The second type is the static bag airbag. This type of avalanche airbag is the most basic and is also the cheapest. It’s made of a small balloon-like bag that inflates when you pull a cord and trigger an explosive charge, filling it with compressed nitrogen gas.
However, because they are simple and lightweight, many skiers think this makes them ideal for backcountry skiing. It looks like it would be easy to use on paper: pull on a cord (it takes less than three seconds). It inflates automatically via a compressed gas source inside your pack—usually nitrogen or helium—and you’re ready for whatever comes next.
Dynamic bag airbags require the user to pull a ripcord, which activates the Airbag manually. They are different from other airbag systems because they do not require an electronic trigger or battery. They are also different from Black Diamond’s JetForce system, which uses a pressure sensor to deploy an inflated bag when you fall down. The Avalung system also deploys with a manual ripcord but has a gas canister instead of an e-trigger.
Pneumatic avalanche airbags are the most common type of avalanche airbags. This is because they are small, lightweight, and easy to deploy—the perfect combination for backcountry skiing. They can be deployed using a hand-held trigger or remote switch in seconds and require little practice to use effectively. However, pneumatic airbags are not as effective as other devices like the ABS Avalanche Airbag System. However, they still add peace of mind when travelling through hazardous terrain on your next ski trip abroad.
Cartridge-based pneumatic avalanche airbags are the most common type on the market. They come in various sizes and price points, so there’s something for everyone. I have used more than one cartridge-based. Airbag in my time, and I can confidently say that they’re reliable, affordable, and easy to use.
JetForce technology uses a compressed air cartridge to deploy the Airbag. It’s released from the backpack and expands in less than half a second, creating airspace around you.

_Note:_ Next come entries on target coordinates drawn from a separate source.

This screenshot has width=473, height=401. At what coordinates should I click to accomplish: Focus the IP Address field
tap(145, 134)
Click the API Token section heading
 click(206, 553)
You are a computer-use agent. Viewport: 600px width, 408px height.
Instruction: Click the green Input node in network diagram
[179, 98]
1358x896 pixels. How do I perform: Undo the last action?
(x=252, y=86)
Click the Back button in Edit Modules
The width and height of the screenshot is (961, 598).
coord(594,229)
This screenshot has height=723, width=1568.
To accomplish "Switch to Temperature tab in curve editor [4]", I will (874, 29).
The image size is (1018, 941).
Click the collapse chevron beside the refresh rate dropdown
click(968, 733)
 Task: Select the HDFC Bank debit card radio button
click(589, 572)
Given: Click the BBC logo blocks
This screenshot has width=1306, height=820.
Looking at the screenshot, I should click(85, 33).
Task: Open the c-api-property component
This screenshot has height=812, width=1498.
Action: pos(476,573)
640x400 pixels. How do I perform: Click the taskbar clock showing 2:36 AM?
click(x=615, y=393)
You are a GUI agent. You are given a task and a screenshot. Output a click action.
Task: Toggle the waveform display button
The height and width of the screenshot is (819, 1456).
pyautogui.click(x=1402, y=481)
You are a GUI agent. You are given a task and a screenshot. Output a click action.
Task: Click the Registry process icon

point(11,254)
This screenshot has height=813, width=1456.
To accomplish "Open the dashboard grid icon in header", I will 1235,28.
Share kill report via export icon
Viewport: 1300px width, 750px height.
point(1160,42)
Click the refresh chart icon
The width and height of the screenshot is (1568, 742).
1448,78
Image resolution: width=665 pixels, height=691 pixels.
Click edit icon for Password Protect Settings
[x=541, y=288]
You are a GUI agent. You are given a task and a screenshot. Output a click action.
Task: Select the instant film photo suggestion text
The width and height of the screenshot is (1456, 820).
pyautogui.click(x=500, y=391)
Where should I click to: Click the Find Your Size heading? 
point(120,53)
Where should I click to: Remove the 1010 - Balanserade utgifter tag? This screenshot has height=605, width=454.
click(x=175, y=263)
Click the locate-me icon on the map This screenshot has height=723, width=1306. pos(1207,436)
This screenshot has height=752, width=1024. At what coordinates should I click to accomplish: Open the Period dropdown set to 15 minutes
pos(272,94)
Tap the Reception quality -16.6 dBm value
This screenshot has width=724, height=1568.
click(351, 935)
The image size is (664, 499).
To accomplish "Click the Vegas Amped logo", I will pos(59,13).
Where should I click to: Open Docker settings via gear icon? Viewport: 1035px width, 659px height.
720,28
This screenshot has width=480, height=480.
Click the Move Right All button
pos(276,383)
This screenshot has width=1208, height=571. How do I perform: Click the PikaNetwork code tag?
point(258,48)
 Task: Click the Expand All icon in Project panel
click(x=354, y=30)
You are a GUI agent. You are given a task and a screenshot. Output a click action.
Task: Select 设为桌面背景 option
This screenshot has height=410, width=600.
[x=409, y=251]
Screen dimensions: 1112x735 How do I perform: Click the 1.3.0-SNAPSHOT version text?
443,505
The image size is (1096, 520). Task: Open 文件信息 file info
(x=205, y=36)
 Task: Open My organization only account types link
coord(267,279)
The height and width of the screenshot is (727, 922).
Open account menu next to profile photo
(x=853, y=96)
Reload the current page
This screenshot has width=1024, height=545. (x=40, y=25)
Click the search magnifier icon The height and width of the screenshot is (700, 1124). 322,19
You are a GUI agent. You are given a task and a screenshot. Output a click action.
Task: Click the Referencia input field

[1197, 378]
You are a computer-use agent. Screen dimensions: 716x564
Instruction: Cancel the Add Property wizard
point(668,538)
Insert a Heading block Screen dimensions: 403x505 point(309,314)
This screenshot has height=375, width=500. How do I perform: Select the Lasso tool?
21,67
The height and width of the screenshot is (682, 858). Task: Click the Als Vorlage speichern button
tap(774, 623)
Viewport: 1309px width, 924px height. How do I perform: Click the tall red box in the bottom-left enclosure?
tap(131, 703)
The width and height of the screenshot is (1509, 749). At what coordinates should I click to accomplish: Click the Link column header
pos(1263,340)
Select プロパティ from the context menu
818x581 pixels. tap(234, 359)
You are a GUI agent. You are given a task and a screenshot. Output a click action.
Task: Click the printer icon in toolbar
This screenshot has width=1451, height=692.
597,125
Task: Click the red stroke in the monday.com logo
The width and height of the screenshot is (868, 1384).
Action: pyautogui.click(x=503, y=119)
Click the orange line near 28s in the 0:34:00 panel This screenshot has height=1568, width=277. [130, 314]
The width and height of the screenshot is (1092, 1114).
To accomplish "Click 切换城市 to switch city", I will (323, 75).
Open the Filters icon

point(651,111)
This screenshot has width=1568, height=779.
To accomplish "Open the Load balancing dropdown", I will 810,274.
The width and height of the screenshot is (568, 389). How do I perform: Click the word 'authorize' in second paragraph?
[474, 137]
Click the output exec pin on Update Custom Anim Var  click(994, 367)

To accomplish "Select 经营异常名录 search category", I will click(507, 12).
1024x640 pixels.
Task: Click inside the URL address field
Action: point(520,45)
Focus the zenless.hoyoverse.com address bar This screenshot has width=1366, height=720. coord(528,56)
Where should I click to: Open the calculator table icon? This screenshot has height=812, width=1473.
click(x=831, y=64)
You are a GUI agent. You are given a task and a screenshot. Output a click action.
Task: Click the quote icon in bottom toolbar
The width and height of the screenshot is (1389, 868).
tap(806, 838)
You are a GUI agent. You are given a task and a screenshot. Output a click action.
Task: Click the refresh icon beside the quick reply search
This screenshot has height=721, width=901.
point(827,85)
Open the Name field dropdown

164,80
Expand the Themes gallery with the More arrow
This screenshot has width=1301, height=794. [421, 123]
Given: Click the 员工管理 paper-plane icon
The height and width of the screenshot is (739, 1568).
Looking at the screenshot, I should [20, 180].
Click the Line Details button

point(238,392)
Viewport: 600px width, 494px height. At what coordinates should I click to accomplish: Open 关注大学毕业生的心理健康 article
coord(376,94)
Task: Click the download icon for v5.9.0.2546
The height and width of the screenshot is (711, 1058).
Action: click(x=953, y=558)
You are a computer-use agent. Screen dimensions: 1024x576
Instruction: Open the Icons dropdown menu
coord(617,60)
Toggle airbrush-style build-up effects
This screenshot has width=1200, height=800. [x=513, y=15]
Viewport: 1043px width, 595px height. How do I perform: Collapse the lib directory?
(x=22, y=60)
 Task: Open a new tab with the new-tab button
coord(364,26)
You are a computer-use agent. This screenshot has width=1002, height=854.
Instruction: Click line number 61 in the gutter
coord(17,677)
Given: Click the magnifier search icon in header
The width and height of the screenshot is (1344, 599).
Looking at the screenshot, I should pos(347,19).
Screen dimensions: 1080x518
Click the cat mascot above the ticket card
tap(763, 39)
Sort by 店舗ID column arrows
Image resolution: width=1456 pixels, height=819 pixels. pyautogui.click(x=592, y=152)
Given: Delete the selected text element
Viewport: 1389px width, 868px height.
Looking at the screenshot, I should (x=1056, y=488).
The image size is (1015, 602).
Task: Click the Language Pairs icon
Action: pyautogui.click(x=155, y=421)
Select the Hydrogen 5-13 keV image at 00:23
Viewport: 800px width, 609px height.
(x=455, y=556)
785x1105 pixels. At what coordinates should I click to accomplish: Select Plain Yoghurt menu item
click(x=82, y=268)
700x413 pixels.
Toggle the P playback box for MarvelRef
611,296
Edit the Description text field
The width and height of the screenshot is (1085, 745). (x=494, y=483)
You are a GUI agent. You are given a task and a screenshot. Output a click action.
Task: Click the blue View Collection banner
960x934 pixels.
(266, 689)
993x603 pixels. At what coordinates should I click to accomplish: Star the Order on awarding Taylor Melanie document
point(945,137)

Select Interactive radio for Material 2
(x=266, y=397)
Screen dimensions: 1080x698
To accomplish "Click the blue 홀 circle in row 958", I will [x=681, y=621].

The Airbag has a manual trigger that activates when you pull it. When activated, the compressed nitrogen gas inside inflates your. JetForce Avalanche Airbag so you can be protected within seconds of being caught in an avalanche or other dangerous situation.
An avalanche airbag is a backpack that contains ballonets or airbags. When triggered by the wearer, the gas within the bag inflates and causes it to deploy. The purpose of this device is to provide a low-profile form of protection should an avalanche occur providing buoyancy on top of any protective layers worn by the person so as not to impede movement when buried.
The release mechanism for triggering an avalanche airbag can be found in the bag’s bottom in a pocket called “Trigger Pouch.”
Preparing for avalanches is important to prevent them from happening in the first place and help save lives. A device that can be incorporated into a jacket, pants or backpack avalanche airbag works as protection from a potential impact. An avalanche airbag can protect multiple slides and is also said to have saved the lives of an entire ski patrol.
We hope this article has been educational for you and that you now have a better understanding of how an avalanche airbag works. Remember to always be safe in the backcountry, and if you’re ever caught in an avalanche, use your best judgment to get out alive!